Butter tart filling (small batch)
2/3 cup butter
1 cup brown sugar
1 egg
3 tablespoons of milk
1 teaspoon vanilla
1/2 cup currants
1/2 cup chopped nuts

  1. For the pastry I mixed all the ingredients together and worked it into a smooth ball.
    I then wrapped in cling wrap and put in the fridge for over an hour.
  2. When I took the pastry dough out of the fridge I worked with half the dough at a time.
  3. I floured the counter and rolled the dough out to about 1/4 inch thick.
  4. I used a wine class as a cutter to cut circles about 3 1/2 inches wide.
  5. I reformed left-over dough to roll out again to cut more circles.
  6. I put the pastry rounds into a muffin tin working the sides of the dough up the sides of the tin.

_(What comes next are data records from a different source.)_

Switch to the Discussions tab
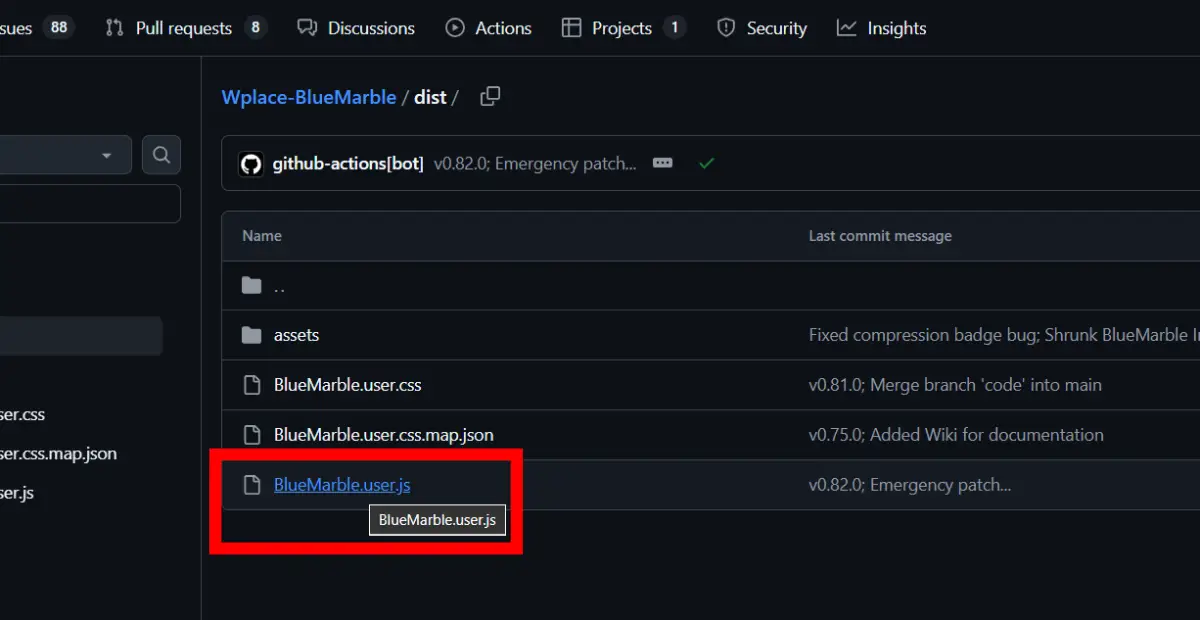 (x=357, y=28)
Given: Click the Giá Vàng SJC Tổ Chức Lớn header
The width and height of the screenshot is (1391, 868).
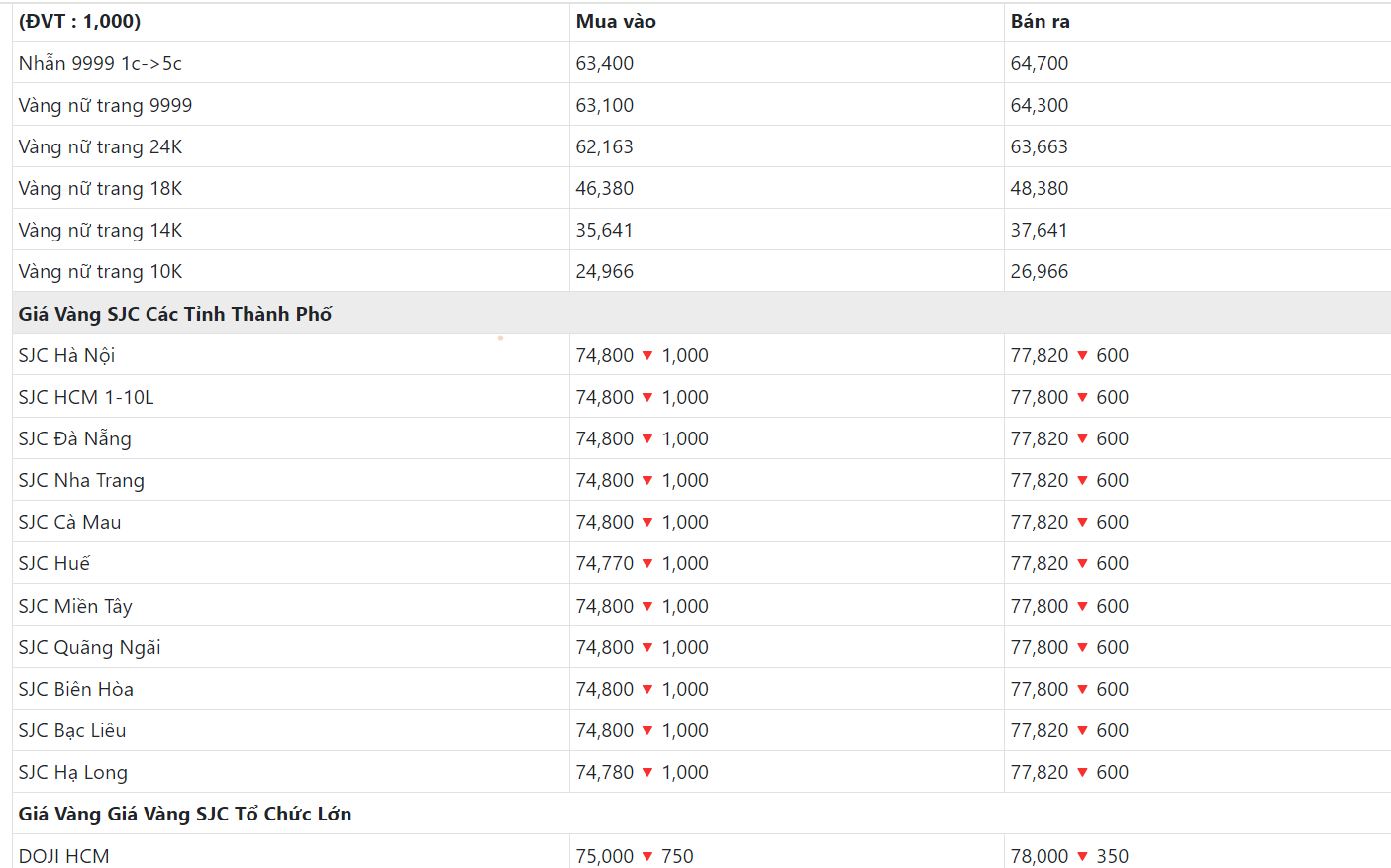Looking at the screenshot, I should (x=185, y=814).
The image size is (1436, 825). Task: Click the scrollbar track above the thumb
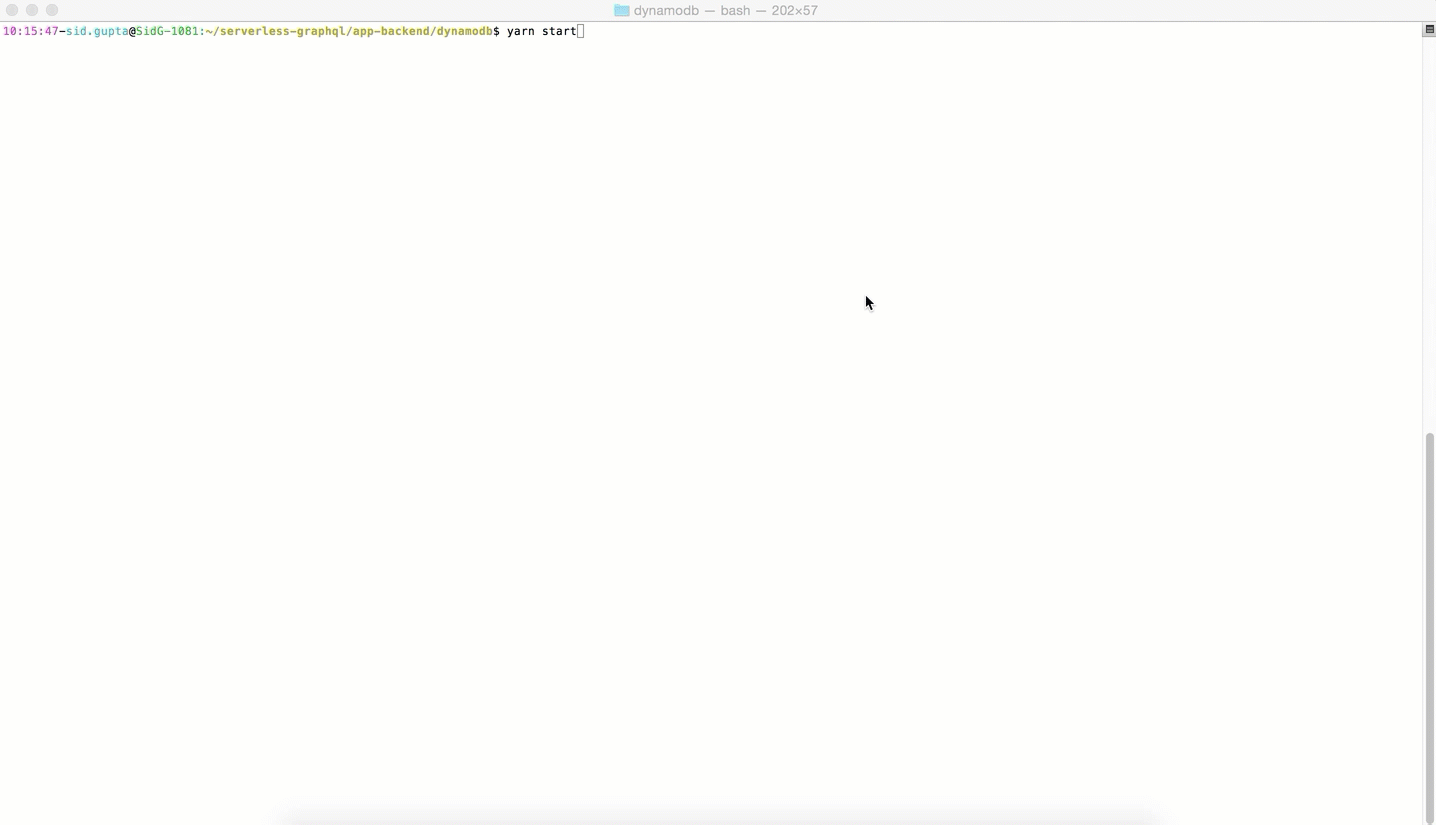[x=1429, y=230]
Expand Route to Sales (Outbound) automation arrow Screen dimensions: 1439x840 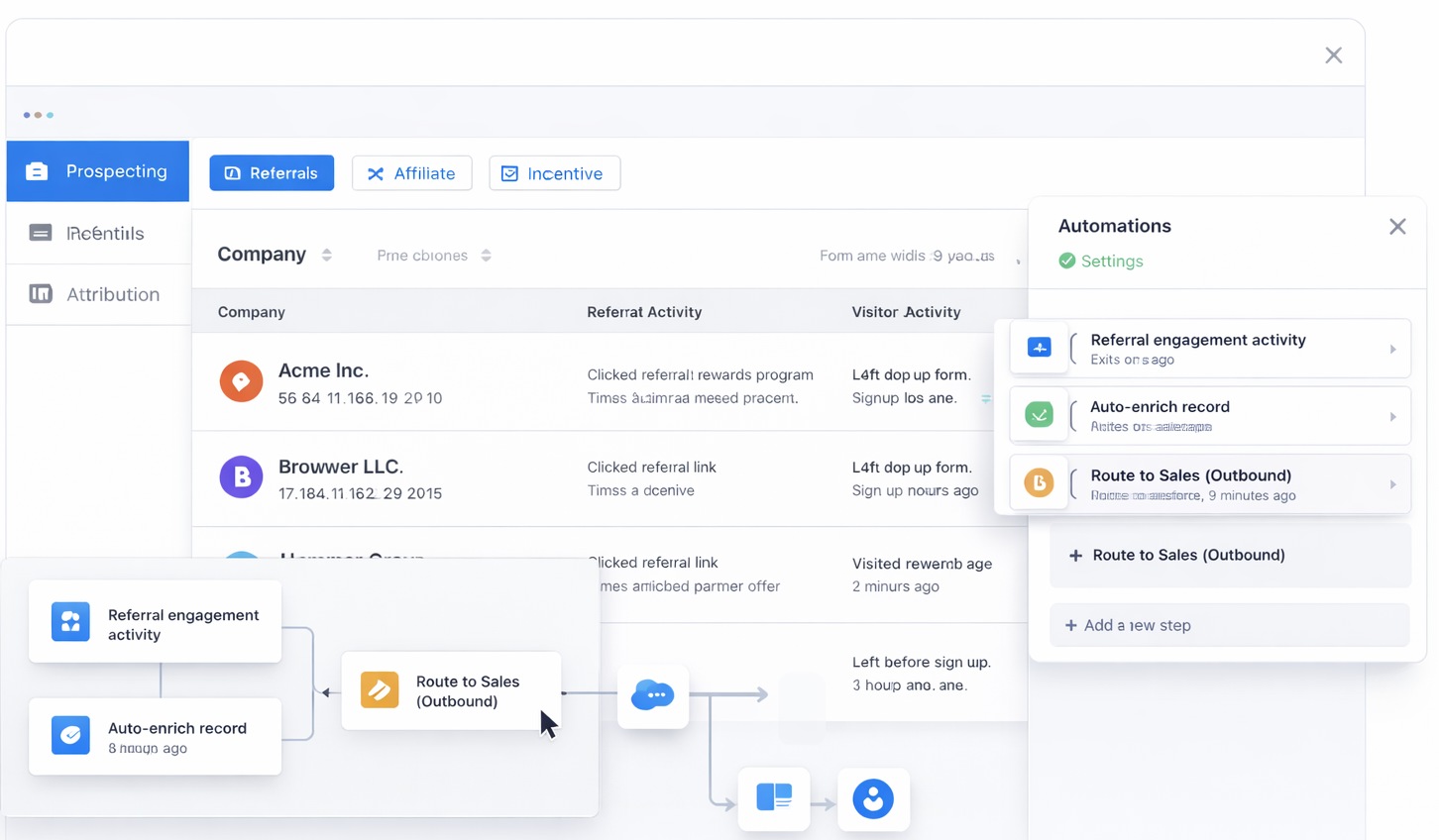coord(1392,485)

  7. Once the tin was filled, I place it in the fridge while I made the filling.
    • The small batch made almost 2 dozen rounds. I filled the empty spots with a bit of water to help insure an even bake.
  8. I chopped and roasted pecans.
  9. Preheated oven to 450 degrees.
  10. On the stove I combined the butter and brown sugar on medium heat, whisking together and heating for a few minutes after combined.
  11. In a bowl I whisked together the egg, milk, and vanilla.
  12. I removed the muffin tins from the fridge and placed a large pinch of currants and pecans into each pastry round.
  13. I poured the sugar mixture into the bowl and whisked together, then poured into a large measuring cup for easy pouring.
  14. I poured the wet mixture into each pastry round about 2/3 full. (I did run out of filling and had to make another batch up quickly.)
  15. The muffin tin was put into the oven. Baked for 8 minutes.
  16. The oven temperature was reduced to 350 degrees and baking continued until pastry had brown (approximately 5 minutes).
  17. Tarts were remove from the oven.
  18. The tarts were cooled completely before trying to remove them.
  19. Then the butter tarts were enjoyed and shared.